* [GIVEN RECORDS]
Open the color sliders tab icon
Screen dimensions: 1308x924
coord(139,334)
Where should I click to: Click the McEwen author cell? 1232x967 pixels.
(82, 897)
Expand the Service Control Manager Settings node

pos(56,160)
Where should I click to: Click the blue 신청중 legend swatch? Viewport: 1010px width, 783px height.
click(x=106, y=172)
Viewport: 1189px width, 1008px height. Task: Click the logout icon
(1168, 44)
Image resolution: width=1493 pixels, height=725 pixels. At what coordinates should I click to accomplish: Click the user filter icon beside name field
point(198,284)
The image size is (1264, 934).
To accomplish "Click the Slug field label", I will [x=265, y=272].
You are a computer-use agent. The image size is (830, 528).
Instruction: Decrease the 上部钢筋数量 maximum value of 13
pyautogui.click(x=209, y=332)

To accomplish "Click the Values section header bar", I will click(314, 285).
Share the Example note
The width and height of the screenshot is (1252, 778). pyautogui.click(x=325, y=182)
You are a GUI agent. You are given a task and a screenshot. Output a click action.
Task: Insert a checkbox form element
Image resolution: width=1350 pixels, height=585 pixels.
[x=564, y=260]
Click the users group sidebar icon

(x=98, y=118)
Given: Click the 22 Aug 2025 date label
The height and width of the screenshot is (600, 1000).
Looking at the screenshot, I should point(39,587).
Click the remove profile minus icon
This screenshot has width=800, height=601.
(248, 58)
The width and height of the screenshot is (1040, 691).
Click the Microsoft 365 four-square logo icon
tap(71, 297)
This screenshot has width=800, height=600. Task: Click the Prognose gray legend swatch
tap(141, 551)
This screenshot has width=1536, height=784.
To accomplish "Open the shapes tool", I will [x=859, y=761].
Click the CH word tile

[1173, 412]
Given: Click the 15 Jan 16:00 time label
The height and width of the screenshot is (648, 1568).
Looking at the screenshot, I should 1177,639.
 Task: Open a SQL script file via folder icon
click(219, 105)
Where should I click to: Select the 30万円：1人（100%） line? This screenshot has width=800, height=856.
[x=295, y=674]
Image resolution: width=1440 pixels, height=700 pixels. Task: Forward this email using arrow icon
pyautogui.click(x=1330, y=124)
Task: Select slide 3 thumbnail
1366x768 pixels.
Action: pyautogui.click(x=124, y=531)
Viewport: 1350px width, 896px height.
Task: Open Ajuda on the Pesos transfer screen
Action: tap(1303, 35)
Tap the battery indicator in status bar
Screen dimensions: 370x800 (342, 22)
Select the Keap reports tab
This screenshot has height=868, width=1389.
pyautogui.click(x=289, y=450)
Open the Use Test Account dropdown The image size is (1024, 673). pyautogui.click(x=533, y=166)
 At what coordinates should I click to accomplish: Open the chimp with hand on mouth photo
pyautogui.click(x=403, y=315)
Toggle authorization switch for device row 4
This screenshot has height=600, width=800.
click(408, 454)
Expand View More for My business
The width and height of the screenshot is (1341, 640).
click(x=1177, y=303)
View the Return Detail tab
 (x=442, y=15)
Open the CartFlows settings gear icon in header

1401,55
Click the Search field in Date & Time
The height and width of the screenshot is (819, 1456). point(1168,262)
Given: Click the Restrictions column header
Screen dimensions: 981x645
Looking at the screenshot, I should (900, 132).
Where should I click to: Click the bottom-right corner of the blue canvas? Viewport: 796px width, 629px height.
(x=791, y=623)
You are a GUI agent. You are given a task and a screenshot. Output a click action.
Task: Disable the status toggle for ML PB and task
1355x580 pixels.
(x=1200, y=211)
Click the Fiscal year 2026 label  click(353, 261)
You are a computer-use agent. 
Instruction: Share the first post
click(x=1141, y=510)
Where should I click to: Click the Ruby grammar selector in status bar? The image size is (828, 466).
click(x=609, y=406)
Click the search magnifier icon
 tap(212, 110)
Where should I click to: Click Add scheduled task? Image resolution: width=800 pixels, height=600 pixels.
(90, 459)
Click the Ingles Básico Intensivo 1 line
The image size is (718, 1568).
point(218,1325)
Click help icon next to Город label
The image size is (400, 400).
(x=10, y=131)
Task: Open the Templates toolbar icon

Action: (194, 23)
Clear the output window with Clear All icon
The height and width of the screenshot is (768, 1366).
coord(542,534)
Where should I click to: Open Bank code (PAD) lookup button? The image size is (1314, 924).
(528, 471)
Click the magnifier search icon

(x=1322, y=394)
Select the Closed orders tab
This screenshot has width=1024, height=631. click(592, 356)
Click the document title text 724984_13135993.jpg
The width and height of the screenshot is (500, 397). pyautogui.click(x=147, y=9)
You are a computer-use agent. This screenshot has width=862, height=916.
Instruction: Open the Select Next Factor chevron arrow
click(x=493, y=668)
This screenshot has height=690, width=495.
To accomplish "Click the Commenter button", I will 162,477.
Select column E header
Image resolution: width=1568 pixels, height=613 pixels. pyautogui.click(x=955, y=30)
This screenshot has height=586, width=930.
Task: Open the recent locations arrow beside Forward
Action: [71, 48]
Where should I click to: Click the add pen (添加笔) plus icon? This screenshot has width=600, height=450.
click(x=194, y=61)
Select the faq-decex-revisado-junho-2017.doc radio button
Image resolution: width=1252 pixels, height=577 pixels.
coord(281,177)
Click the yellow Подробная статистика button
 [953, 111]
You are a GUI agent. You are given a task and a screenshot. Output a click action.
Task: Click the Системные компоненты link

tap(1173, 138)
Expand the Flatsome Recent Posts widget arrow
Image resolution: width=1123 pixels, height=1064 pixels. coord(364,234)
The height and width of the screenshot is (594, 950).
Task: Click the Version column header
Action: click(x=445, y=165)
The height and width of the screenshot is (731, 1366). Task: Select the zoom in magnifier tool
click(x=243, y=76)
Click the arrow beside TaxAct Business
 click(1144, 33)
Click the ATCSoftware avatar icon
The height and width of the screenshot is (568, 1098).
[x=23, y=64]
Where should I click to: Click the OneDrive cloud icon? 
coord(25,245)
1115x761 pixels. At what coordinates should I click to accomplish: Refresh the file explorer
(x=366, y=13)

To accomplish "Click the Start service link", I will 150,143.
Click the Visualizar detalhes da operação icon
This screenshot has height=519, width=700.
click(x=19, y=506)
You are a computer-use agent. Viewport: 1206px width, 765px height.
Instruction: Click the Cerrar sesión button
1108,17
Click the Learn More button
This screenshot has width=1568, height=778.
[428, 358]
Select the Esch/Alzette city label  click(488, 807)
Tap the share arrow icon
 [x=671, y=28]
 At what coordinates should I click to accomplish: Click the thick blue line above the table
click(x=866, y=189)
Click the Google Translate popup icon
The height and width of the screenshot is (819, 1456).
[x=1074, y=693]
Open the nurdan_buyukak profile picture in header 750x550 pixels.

* [PROBLEM TO SOLVE] Work out, please, how many lines above contain "label"; answer only with the number.

* [EXERCISE OUTPUT] 6